→ UIT TE VOEREN OPDRACHTEN
A – Vertaal de volgende zin uit het fragment over de afvalsector naar het Engels: "In vier jaar tijd daalde de totale vuilnisberg met iets meer dan 20 %."
B – Som in volgorde alle getallen op die in het fragment over de afvalsector voorkomen, zowel in cijfers als in woorden.

→ TEKSTFRAGMENT
-------------------------
Minister Sannen, maak uw handen eens vuil

Eric Pompen Eric Pompen is redacteur van Moneytalk

Ondanks het voorbeeldige sorteergedrag van de Vlamingen gaat het niet goed met de afvalsector. In plaats van zich op dat probleem te concentreren, trekt de Vlaamse overheid zich steeds meer uit de sector terug. Dat is jammer, want enkele hoopgevende alternatieve verwerkingsprojecten dreigen nu zonder gevolg te blijven.

Vlaanderen staat aan de Europese top wat de selectieve inzameling en verwerking van afval betreft. In vier jaar tijd daalde de totale vuilnisberg met iets meer dan 20 %. Bovendien haalde onze regio het voorbije jaar een recyclagegraad van 70 %.
-------------------------
→ OPGESLAGEN ITEMS

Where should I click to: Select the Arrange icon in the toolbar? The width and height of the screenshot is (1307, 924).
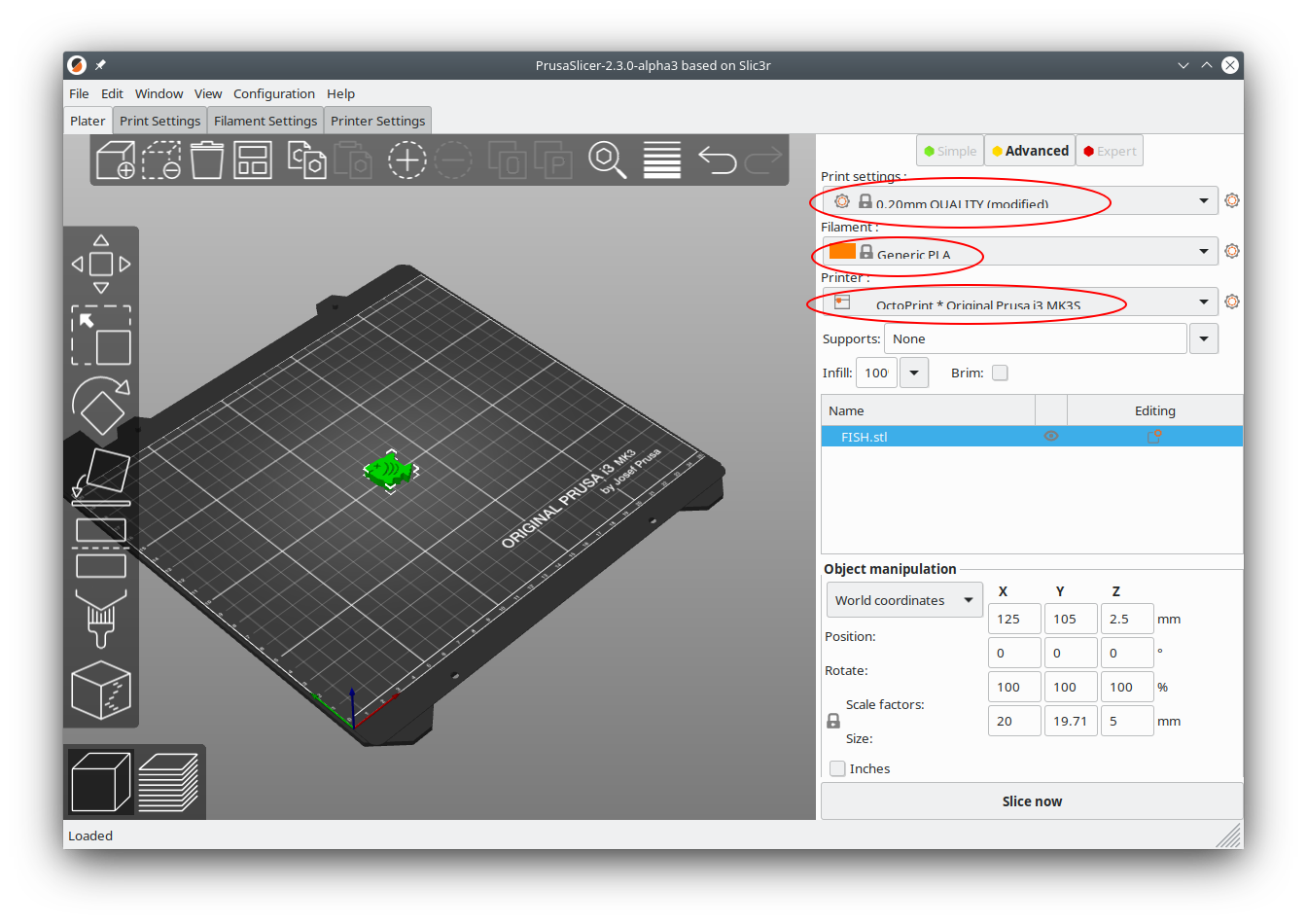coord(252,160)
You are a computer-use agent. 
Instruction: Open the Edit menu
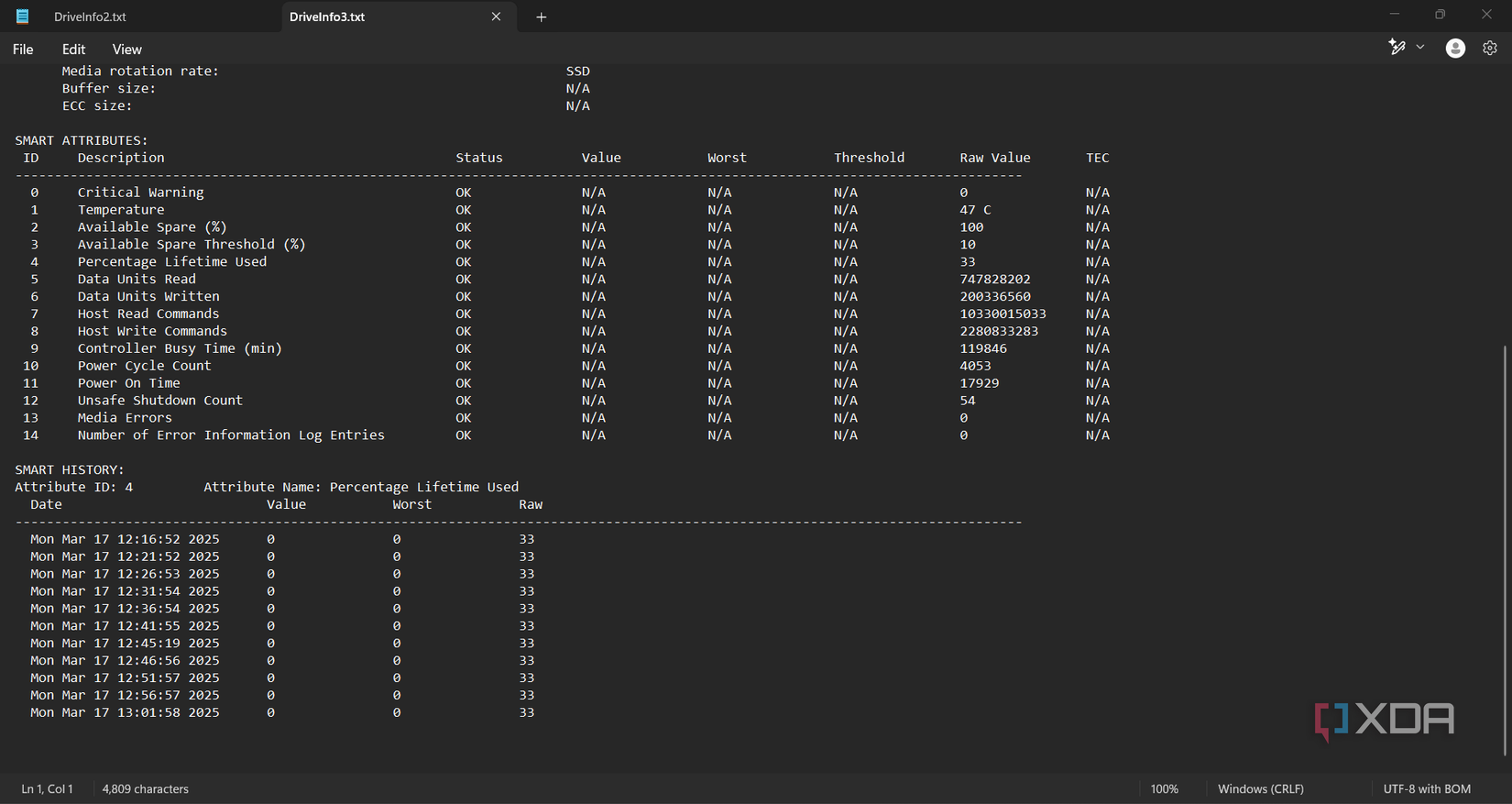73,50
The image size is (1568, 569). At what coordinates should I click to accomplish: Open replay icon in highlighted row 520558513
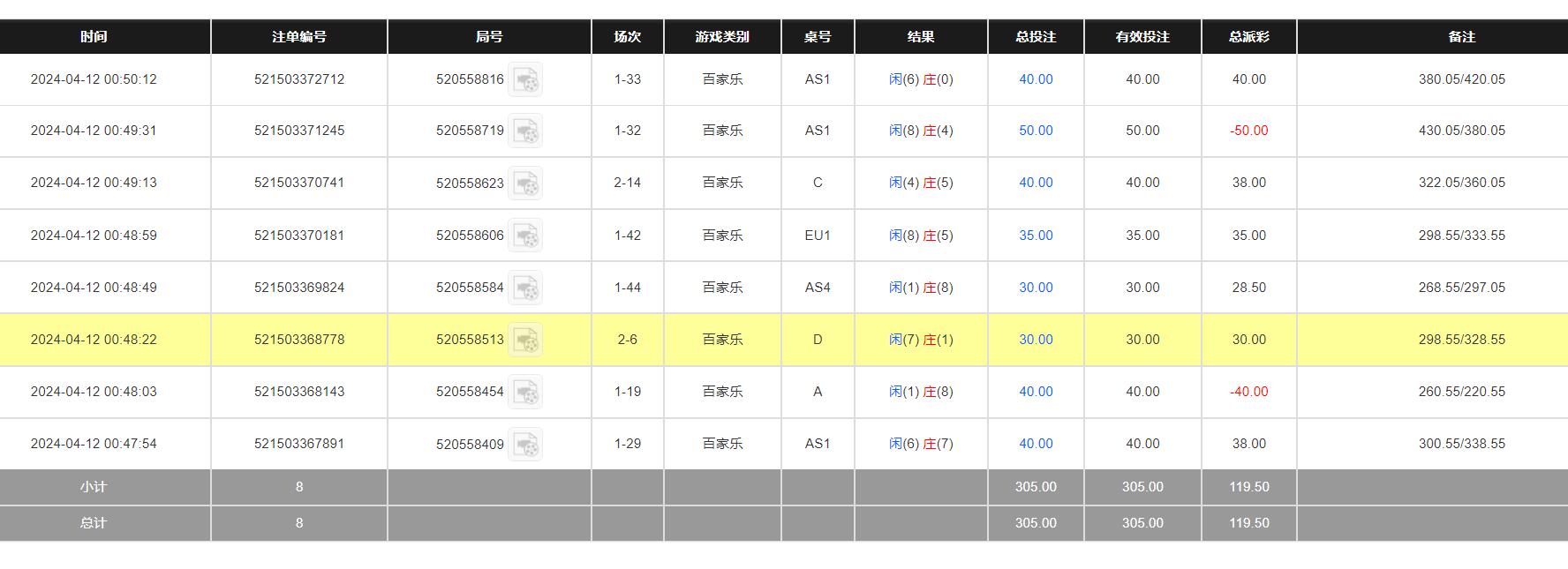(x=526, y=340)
-------------------------
→ ANTWOORDEN HIERONDER
A – In four years, the total mountain of waste fell by slightly more than 20%.

B – vier, 20, 70